§ **Source data**:
_ _ _
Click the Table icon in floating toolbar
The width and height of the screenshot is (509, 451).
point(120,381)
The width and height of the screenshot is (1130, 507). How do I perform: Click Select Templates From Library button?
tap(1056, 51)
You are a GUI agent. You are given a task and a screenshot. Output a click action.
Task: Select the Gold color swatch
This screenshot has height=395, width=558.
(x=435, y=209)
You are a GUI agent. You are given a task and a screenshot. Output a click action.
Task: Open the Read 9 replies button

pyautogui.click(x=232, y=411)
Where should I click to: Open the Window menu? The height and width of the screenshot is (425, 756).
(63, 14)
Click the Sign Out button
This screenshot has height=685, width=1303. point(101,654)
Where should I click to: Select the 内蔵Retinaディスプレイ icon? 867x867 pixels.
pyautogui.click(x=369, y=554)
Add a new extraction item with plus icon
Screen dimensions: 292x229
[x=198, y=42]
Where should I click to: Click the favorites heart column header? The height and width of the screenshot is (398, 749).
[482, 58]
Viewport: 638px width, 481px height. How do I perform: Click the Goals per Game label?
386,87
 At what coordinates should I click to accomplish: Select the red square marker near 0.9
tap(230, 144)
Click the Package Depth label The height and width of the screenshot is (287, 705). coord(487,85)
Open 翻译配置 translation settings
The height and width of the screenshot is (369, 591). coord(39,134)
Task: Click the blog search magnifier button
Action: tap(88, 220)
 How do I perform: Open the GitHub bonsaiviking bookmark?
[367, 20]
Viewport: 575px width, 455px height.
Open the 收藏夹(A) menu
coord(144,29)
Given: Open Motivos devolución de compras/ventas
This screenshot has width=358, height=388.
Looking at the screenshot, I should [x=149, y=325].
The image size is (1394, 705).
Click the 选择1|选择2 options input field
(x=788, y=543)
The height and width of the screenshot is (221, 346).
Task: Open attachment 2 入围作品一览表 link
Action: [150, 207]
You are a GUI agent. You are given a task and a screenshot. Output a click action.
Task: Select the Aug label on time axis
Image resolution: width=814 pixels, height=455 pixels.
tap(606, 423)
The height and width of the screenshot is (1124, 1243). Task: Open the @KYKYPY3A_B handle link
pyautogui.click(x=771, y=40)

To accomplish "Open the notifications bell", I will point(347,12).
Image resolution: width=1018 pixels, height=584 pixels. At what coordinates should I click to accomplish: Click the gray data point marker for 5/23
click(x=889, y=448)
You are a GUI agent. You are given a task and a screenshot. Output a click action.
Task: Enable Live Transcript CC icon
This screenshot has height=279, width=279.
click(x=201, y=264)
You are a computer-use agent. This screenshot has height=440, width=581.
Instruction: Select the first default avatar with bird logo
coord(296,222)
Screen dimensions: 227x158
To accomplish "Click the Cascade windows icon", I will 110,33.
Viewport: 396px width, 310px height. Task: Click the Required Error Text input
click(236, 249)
_ _ _
§ **What to do**:
Output all of the data again. Match it exactly.

§ **Response area**:
Click the Table icon in floating toolbar
The width and height of the screenshot is (509, 451).
point(120,381)
The width and height of the screenshot is (1130, 507). How do I perform: Click Select Templates From Library button?
tap(1056, 51)
You are a GUI agent. You are given a task and a screenshot. Output a click action.
Task: Select the Gold color swatch
This screenshot has height=395, width=558.
(x=435, y=209)
You are a GUI agent. You are given a task and a screenshot. Output a click action.
Task: Open the Read 9 replies button

pyautogui.click(x=232, y=411)
Where should I click to: Open the Window menu? The height and width of the screenshot is (425, 756).
(63, 14)
Click the Sign Out button
This screenshot has height=685, width=1303. point(101,654)
Where should I click to: Select the 内蔵Retinaディスプレイ icon? 867x867 pixels.
pyautogui.click(x=369, y=554)
Add a new extraction item with plus icon
Screen dimensions: 292x229
[x=198, y=42]
Where should I click to: Click the favorites heart column header? The height and width of the screenshot is (398, 749).
[482, 58]
Viewport: 638px width, 481px height. How do I perform: Click the Goals per Game label?
386,87
 At what coordinates should I click to accomplish: Select the red square marker near 0.9
tap(230, 144)
Click the Package Depth label The height and width of the screenshot is (287, 705). coord(487,85)
Open 翻译配置 translation settings
The height and width of the screenshot is (369, 591). coord(39,134)
Task: Click the blog search magnifier button
Action: tap(88, 220)
 How do I perform: Open the GitHub bonsaiviking bookmark?
[367, 20]
Viewport: 575px width, 455px height.
Open the 收藏夹(A) menu
coord(144,29)
Given: Open Motivos devolución de compras/ventas
This screenshot has width=358, height=388.
Looking at the screenshot, I should [x=149, y=325].
The image size is (1394, 705).
Click the 选择1|选择2 options input field
(x=788, y=543)
The height and width of the screenshot is (221, 346).
Task: Open attachment 2 入围作品一览表 link
Action: [150, 207]
You are a GUI agent. You are given a task and a screenshot. Output a click action.
Task: Select the Aug label on time axis
Image resolution: width=814 pixels, height=455 pixels.
tap(606, 423)
The height and width of the screenshot is (1124, 1243). Task: Open the @KYKYPY3A_B handle link
pyautogui.click(x=771, y=40)

To accomplish "Open the notifications bell", I will point(347,12).
Image resolution: width=1018 pixels, height=584 pixels. At what coordinates should I click to accomplish: Click the gray data point marker for 5/23
click(x=889, y=448)
You are a GUI agent. You are given a task and a screenshot. Output a click action.
Task: Enable Live Transcript CC icon
This screenshot has height=279, width=279.
click(x=201, y=264)
You are a computer-use agent. This screenshot has height=440, width=581.
Instruction: Select the first default avatar with bird logo
coord(296,222)
Screen dimensions: 227x158
To accomplish "Click the Cascade windows icon", I will 110,33.
Viewport: 396px width, 310px height. Task: Click the Required Error Text input
click(236, 249)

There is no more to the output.